Gustavo Esteva
Cuando alguien pierde un brazo o una pierna tiene, por mucho tiempo, la sensación del miembro perdido. Parece que todavía está ahí.
Este síndrome peculiar describe bien nuestra condición política. Hace ya tiempo que el monarca sexenal que teníamos pasó a la historia. Dejó por completo de existir. Pero se sigue actuando como si aún estuviera ahí. Se trata a las ridículas prótesis que se instalaron en su lugar como si fueran lo que ya no está.
Otra analogía puede emplearse en relación con el PRI. Si se corta de tajo la cabeza de una gallina en movimiento, el cuerpo sigue caminando alocadamente, como si nada hubiera pasado, hasta que cae inerte. Así le ocurrió al partido.
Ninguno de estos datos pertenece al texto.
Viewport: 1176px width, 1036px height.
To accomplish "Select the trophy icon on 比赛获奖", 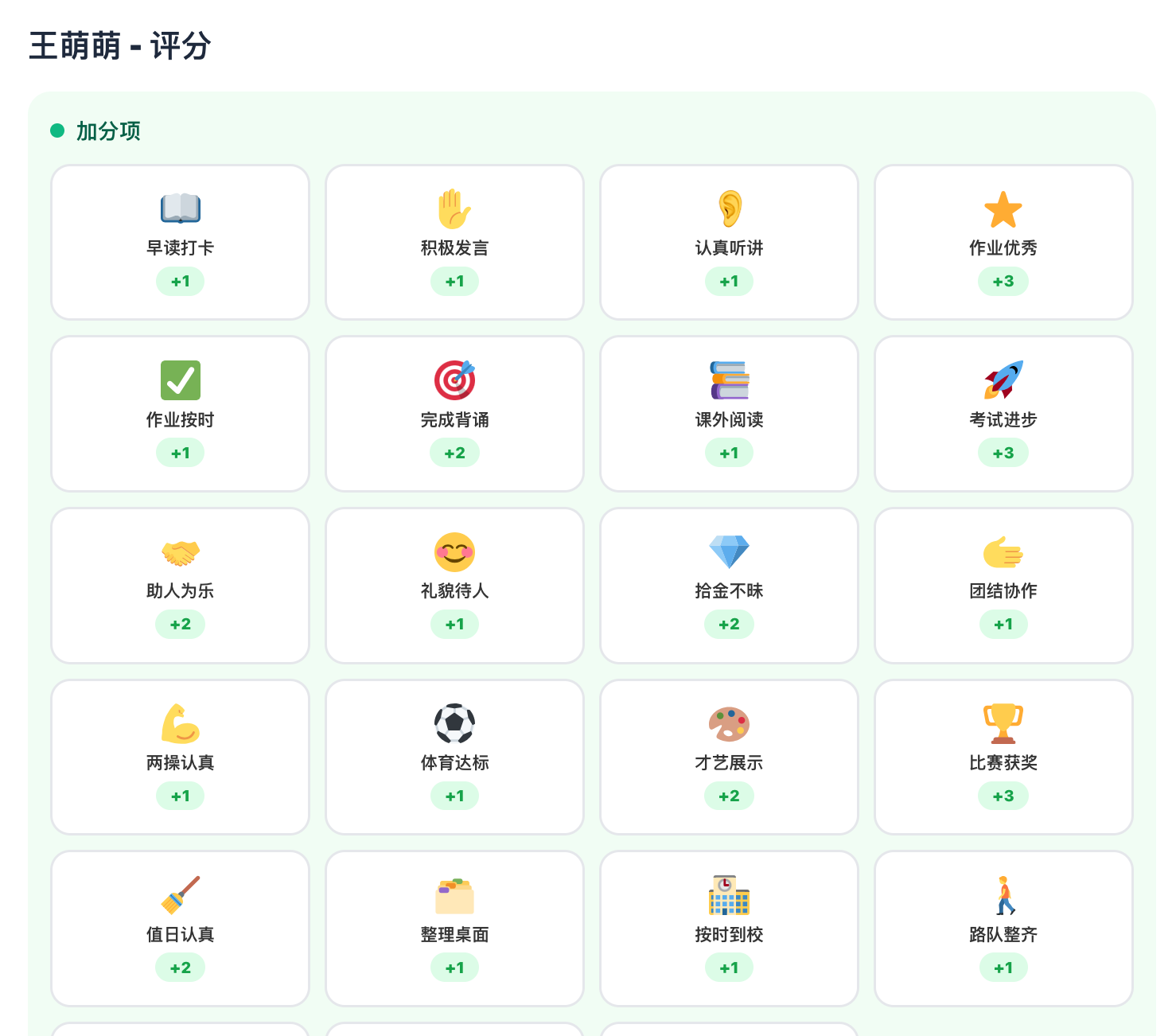I will tap(1003, 722).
Esa estructura política asombrosa que lograba llegar hasta el último rincón de la sociedad con sus mecanismos mafiosos se basaba en un estricto verticalismo: estaba literalmente colgada del presidente. Partido y gobierno operaban como si fueran una sola entidad, subordinados por completo a la voluntad presidencial. Cuando la cabeza fue bruscamente amputada, los innumerables cuerpos del partido, antes unificados por la voz de mando, corrieron desconcertados en todas direcciones… pero sin sentido alguno, como los cuerpos de gallinas descabezadas.
Este espectáculo aberrante y perturbador persiste hasta hoy. El partido se ha convertido en franquicia de una marca sin dueño. Sus estructuras regionales y gremiales se cuelgan ahora de cabezas menores que intentan reproducir en sus pequeños feudos el comportamiento monárquico, pero carecen de la capacidad política y económica que se derivaba de la fusión del partido con el gobierno federal. Las alianzas y coaliciones que pueden concertar con éste los reyezuelos, cada uno por separado o todos en conjunto, son enteramente insuficientes para el ejercicio del poder monárquico o el democrático, entre otras cosas porque el gobierno federal mismo ha dejado de ser lo que era.
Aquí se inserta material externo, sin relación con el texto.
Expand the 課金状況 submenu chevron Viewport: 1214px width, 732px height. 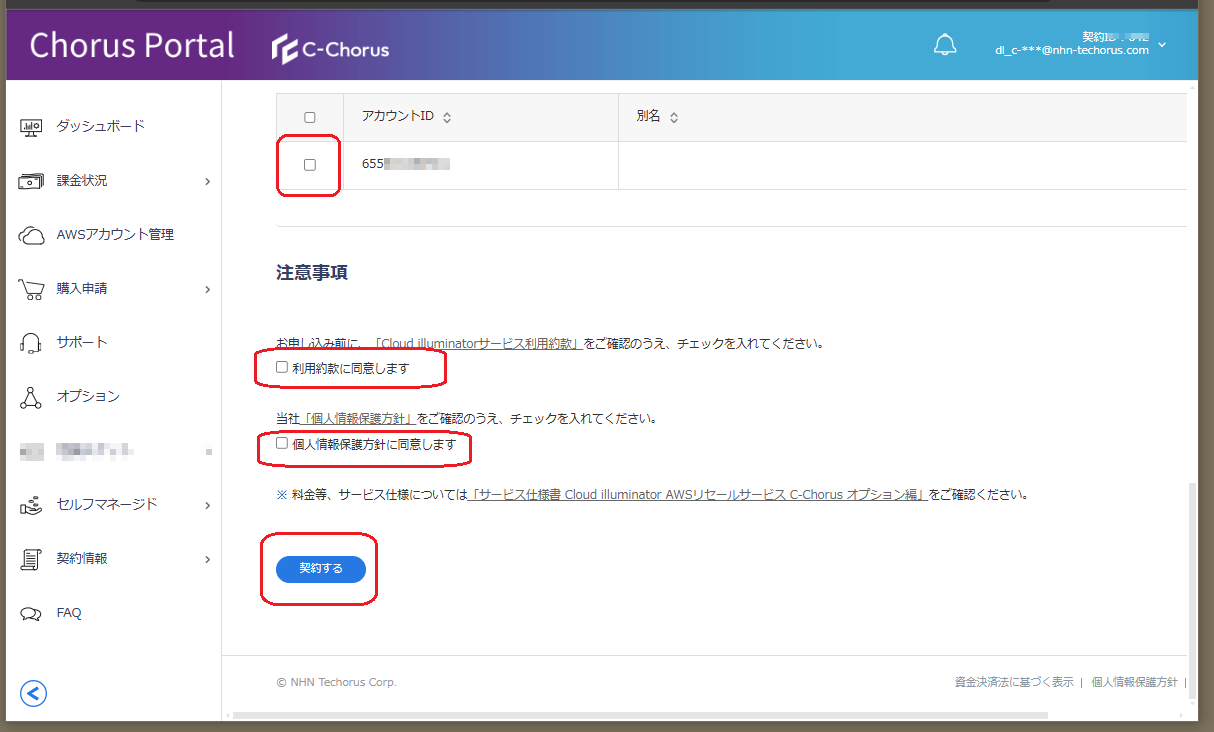(207, 181)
Felipe Calderón se mantiene en continua pose, consciente de que muchos todavía se la creen. Quiere aparentar que tiene efectivamente el poder presidencial, tal como antes existía. No sólo es que el puesto le quede grande, como los caricaturistas revelan hasta el cansancio. No sólo es su escandalosa debilidad política personal, derivada de su propia incompetencia y de la forma en que llegó a su posición actual. Es que el puesto que ocupa formalmente está diseñado, por la ley y la práctica, para una estructura que desapareció. Sólo la reforma del Estado que Fox no se atrevió a impulsar podría dar contenido real al puesto de presidente, en una república que dejó de ser monarquía y se convirtió en la arena de confrontación de innumerables poderes legítimos e ilegítimos, dentro y fuera de los aparatos del Estado.
Como Calderón intenta esconder su debilidad congénita bajo la alfombra de la policía y el ejército, repetiré una vez más la alegoría. “Las bayonetas sirven para muchas cosas”, dicen que dijo Napoleón, “menos para sentarse en ellas.” Con las armas puede causarse inmenso daño –oprimir, desgarrar el tejido social, provocar inmensa inseguridad, destruir la naturaleza y la cultura. Pero no se puede gobernar, como los estadunidenses han estado aprendiendo en Irak. La seguridad está siendo el Irak de Calderón. Por lo pronto, su supuesto combate al narcotráfico igualó ya la cifra de bajas de Estados Unidos en Irak.
En forma paradójica, Calderón deriva poder efectivo y alguna legitimidad de quienes lo cuestionan continuamente. Por la medida en que la oposición política se muestra obsesionada con sus acciones y omisiones y no parece tener más ocupación que criticarlo y desafiarlo, lo sostiene. En un juego perverso y contraproductivo, la permanente crítica a la desastrosa gestión gubernamental crea la impresión de que la administración calderonista está realmente gobernando el país, aunque sea mal… y así la apoya.
Aunque una parte de la población ha caído también en la ilusión de estas formas, un número creciente de personas se da cuenta de la situación real. La maltrecha credibilidad de todas las instituciones se desvanece cada día. Las luchas intestinas en todos los partidos, que muestran claramente su carácter antidemocrático, completan un escenario delicado, en el que se acelera la descomposición de las clases políticas y los dispositivos institucionales. En manos de los medios, la actividad política se convierte cada vez más en juego de ilusiones en el que caben sin dificultad los fantasmas.
La realidad, sin embargo, es terca. Vuelve siempre por sus fueros. Nos impulsa a la democracia que estamos construyendo desde abajo. Por la medida en que las clases políticas persisten en negar ciegamente este empeño, se vuelven cada vez más irrelevantes. Peligrosamente irrelevantes.